*** RECORDS Section Begins ***

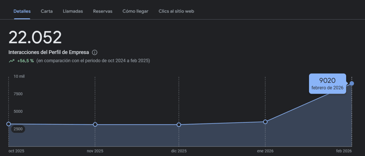This screenshot has height=156, width=365.
Task: Click the 2500 axis label pill
Action: tap(18, 129)
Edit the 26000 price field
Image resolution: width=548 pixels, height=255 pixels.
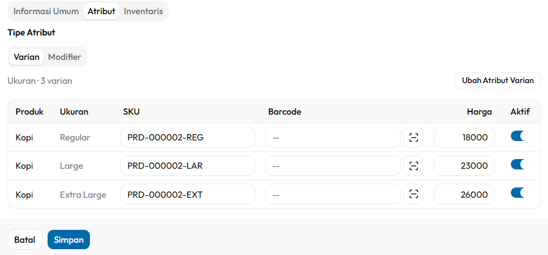coord(464,194)
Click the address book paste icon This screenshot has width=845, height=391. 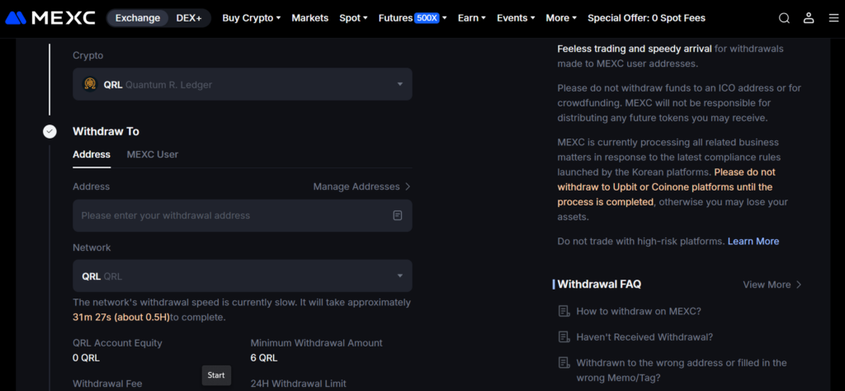click(398, 215)
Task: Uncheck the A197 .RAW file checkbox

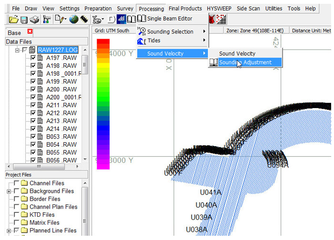Action: point(33,58)
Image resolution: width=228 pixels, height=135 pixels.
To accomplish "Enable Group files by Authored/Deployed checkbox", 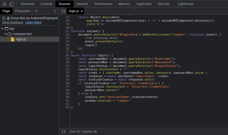I will click(4, 18).
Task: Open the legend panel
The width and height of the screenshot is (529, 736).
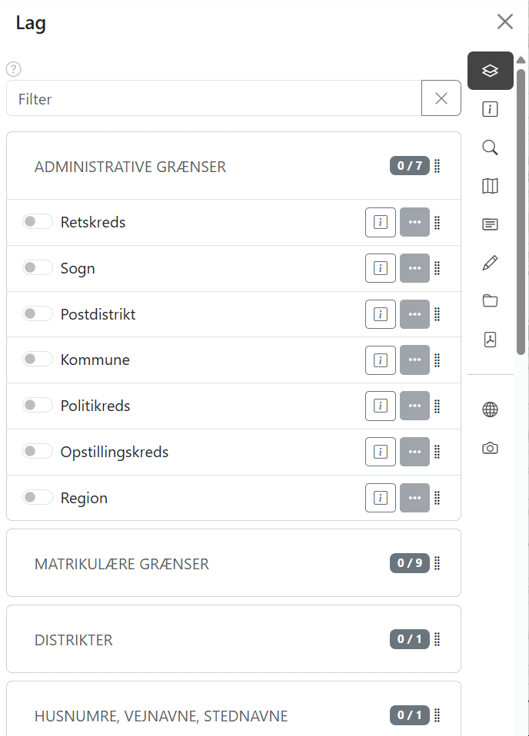Action: (x=490, y=224)
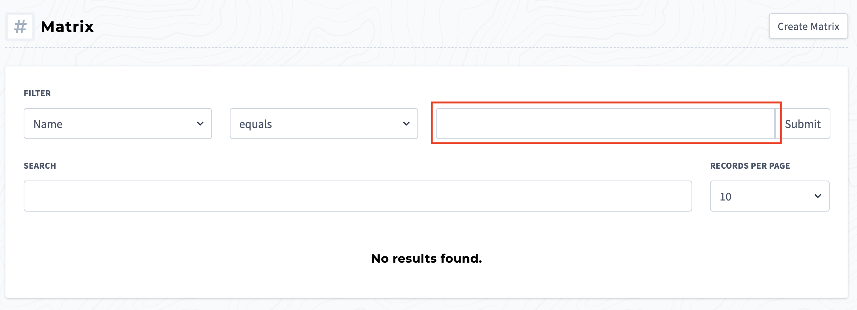
Task: Click the equals dropdown chevron arrow
Action: tap(406, 124)
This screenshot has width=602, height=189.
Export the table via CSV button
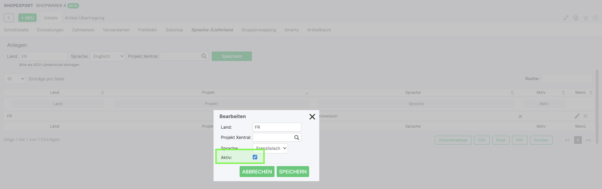(x=482, y=140)
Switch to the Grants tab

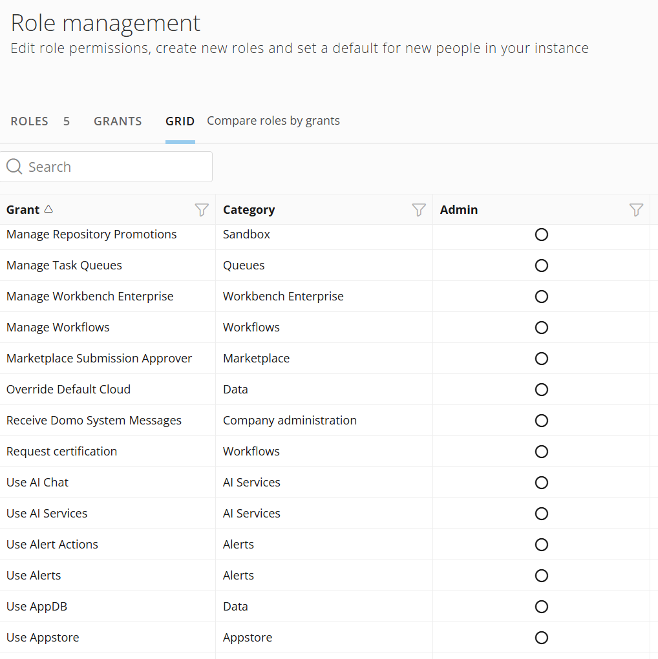(118, 121)
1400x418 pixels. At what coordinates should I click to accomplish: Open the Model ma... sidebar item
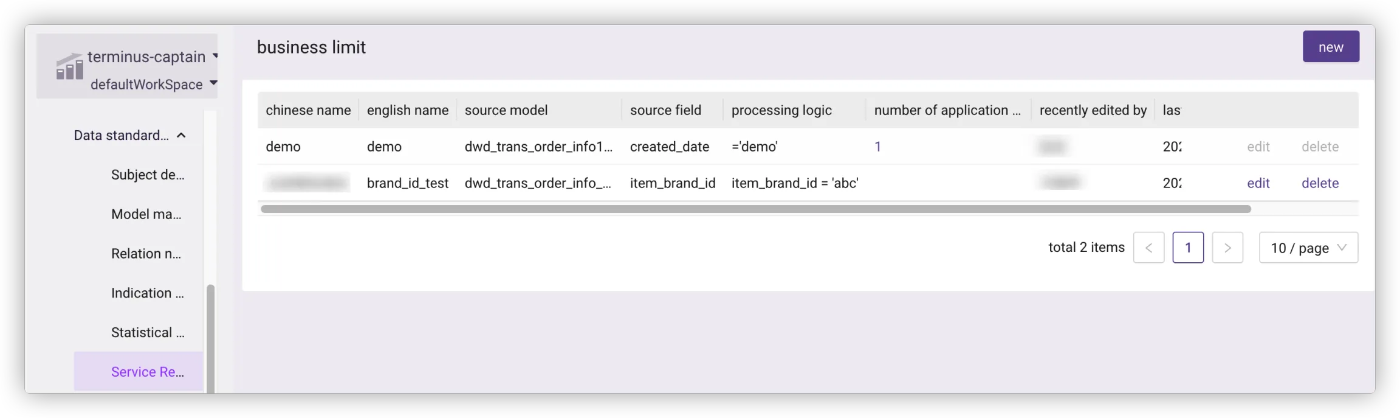point(146,214)
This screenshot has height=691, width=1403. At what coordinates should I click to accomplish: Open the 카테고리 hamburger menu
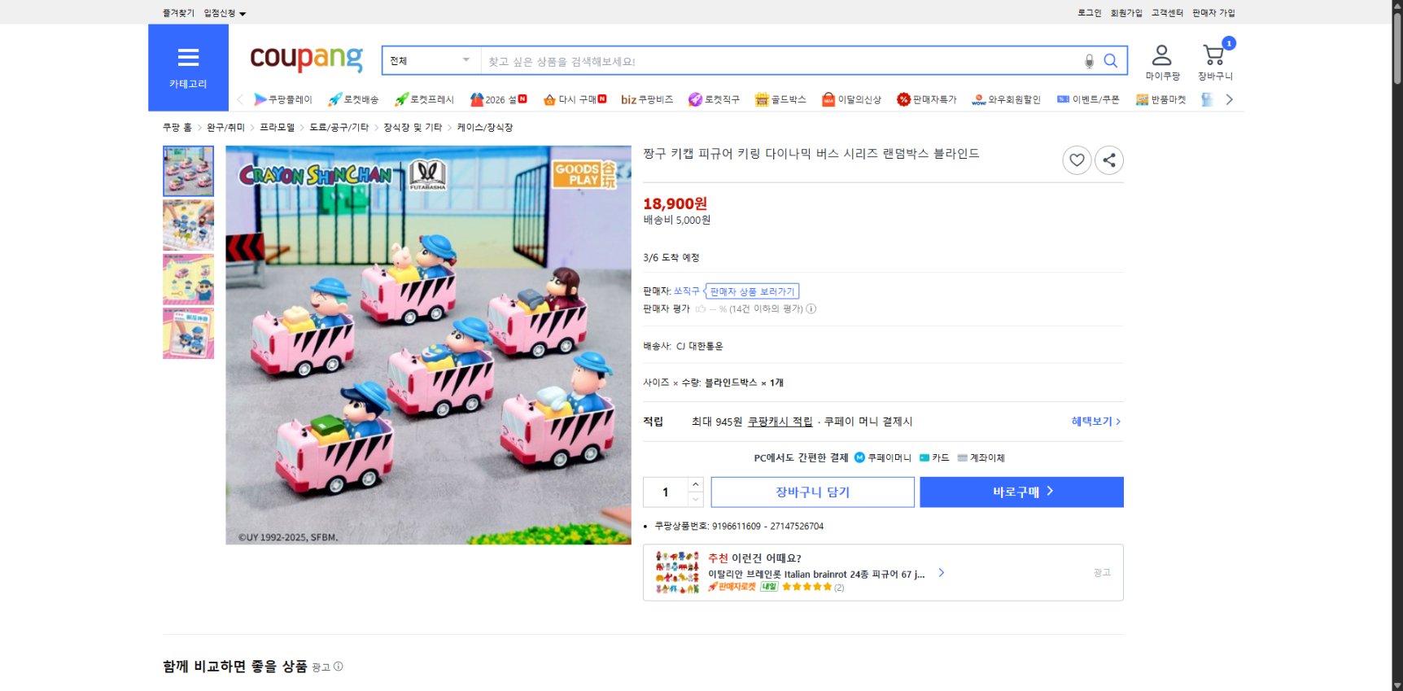point(188,58)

*** RECORDS Section Ends ***

▶ [DIRECTIONS FOR THIS TASK]
Only the lines from the one containing "Switch to the Grants tab" through the final line of the material should appear in the answer, copied exactly and without any picture.

▶ [RESPONSE BELOW]
Switch to the Grants tab

(118, 121)
1400x418 pixels. At what coordinates should I click to accomplish: Open the Model ma... sidebar item
point(146,214)
This screenshot has height=691, width=1403. At what coordinates should I click to accomplish: Open the 카테고리 hamburger menu
point(188,58)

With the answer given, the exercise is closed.